I'm trying to compile tutorial example, and I get error with libboost_python not found
cd /usr/share/doc/libboost1.42-doc/examples/libs/python/example/tutorial
bjam
error: Unable to find file or target named
error: 'libboost_python'
error: referred from project at
error: '.'
But the library is there, ldconfig.real has been run:
/usr/lib/libboost_python.a -> libboost_python-py27.a
/usr/lib/libboost_python-mt-py26.a -> libboost_python-py26.a
/usr/lib/libboost_python-mt-py26.so -> libboost_python-py26.so.1.42.0
/usr/lib/libboost_python-mt-py27.a -> libboost_python-py27.a
/usr/lib/libboost_python-mt-py27.so -> libboost_python-py27.so.1.42.0
/usr/lib/libboost_python-py26.a
/usr/lib/libboost_python-py26.so -> libboost_python-py26.so.1.42.0
/usr/lib/libboost_python-py26.so.1.42.0
/usr/lib/libboost_python-py27.a
/usr/lib/libboost_python-py27.so -> libboost_python-py27.so.1.42.0
/usr/lib/libboost_python-py27.so.1.42.0
/usr/lib/libboost_python.so -> libboost_python-py27.so
I'm using default libboost packages from Ubuntu 11.04.
My user-config.jam is
using python : 2.7 ;
I had a similar problem on ubuntu 12.04 where I installed all the boost libraries as a package. I found the solution here:
http://jayrambhia.wordpress.com/2012/06/25/configuring-boostpython-and-hello-boost/
It turns out that you do not need to use bjam at all. A makefile suffices. I will repeat the the solution from the above link here:
1.) Install the libboost-python package
2.) Create a hello world source file called 'hello_ext.c':
char const* greet()
{
return "hello, world";
}
#include<boost/python.hpp>
BOOST_PYTHON_MODULE(hello_ext)
{
using namespace boost::python;
def("greet",greet);
}
3.) Create a makefile:
PYTHON_VERSION = 2.7
PYTHON_INCLUDE = /usr/include/python$(PYTHON_VERSION)

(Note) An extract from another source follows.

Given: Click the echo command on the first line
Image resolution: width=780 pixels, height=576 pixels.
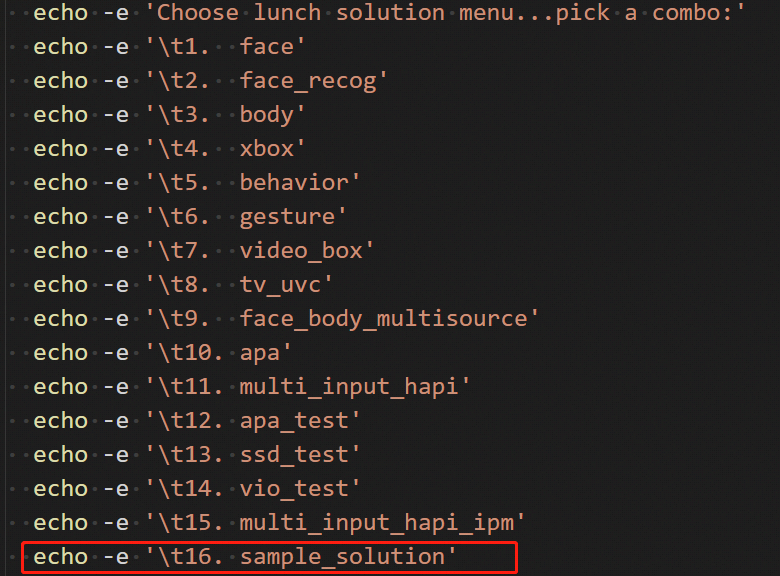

# location of the Boost Python include files and library
BOOST_INC = /usr/include
BOOST_LIB = /usr/lib
# compile mesh classes
TARGET = hello_ext
$(TARGET).so: $(TARGET).o
g++ -shared -Wl,--export-dynamic $(TARGET).o -L$(BOOST_LIB) -lboost_python -L/usr /lib/python$(PYTHON_VERSION)/config -lpython$(PYTHON_VERSION) -o $(TARGET).so
$(TARGET).o: $(TARGET).c
g++ -I$(PYTHON_INCLUDE) -I$(BOOST_INC) -fPIC -c $(TARGET).c
4.) make
make
5.) Ready to use. In python:
import hello_ext
print hello_ext.greet()
Still not sure it that's the proper way, seems little hackish, but following helped:
In Jamroot file replaced
project
: requirements <library>libboost_python ;
with
project
: requirements <library>/usr/lib/libboost_python.so ;
You could have a site-config file with something like the following ;
using boost : 1.48 : <include>/usr/include/boost-1_48 <library>/usr/lib ;
(you need the < library > bit, not sure why)
then you can do stuff like.
project foo
: <library>/boost//python
Makes things easier in the long run, as you inevitably will have to change boost version at some point.